Machu Picchu

Our visit to Machu Picchu coincided with two interesting anniversaries. First, 2011 is the centennial of Yale University professor (and later U.S. senator) Hiram Bingham’s discovery of the so-called “Lost City” (we learned that Machu Picchu was far from lost to the locals, and even appeared on a German cartographer’s map more than three decades before Bingham’s finding). Two days after our visit, Yale and the Universidad Nacional de San Antonio Abad del Cusco signed an agreement establishing the UNSAAC-Yale International Center for the Study of Machu Picchu and Inca Culture in Cusco. Thousands of artifacts that have been curated by Yale’s Peabody Museum in New Haven, Connecticut since Bingham’s 1911-12 excavations will be returned home as a result of this partnership. The center will include a museum, storage facility, and laboratory and research area.

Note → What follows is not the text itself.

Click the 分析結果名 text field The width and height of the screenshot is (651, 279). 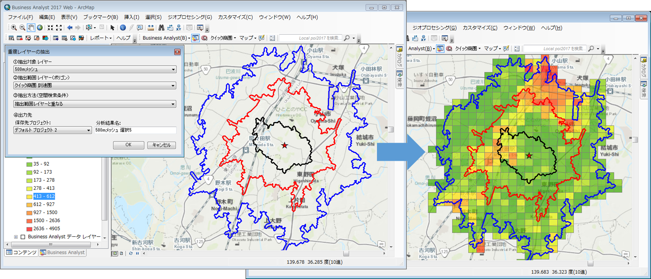coord(135,130)
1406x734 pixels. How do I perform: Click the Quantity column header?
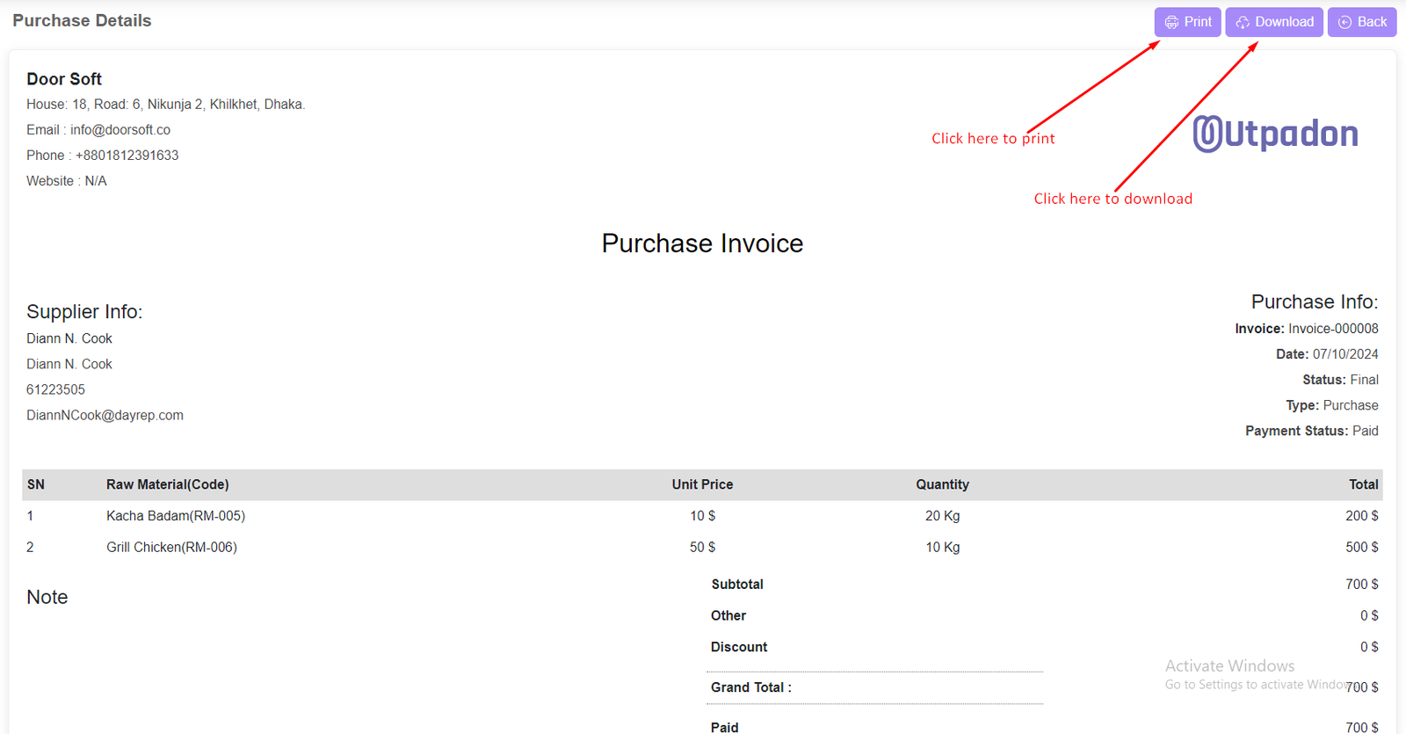coord(942,484)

Our trip also marked the one-year anniversary of the severe flooding and mudslides that destroyed the track of PeruRail and stranded thousands of tourists in Machu Picchu and the nearby town of Aguas Calientes. While we experienced rain every day of our trip, we saw nothing like the devastation shown in photos from last January and February. We enjoyed our time in the bustling mountain town of Aguas Calientes, as well as the spectacular scenery along the rebuilt train track.

The day of our visit was foggy as well as rainy—but not so much that it stopped SSTers from climbing the steep mountain in the backdrop of Machu Picchu postcards (the same mountain which was obscured by fog during most of our visit and thus not in many of our photos), Wayna Picchu.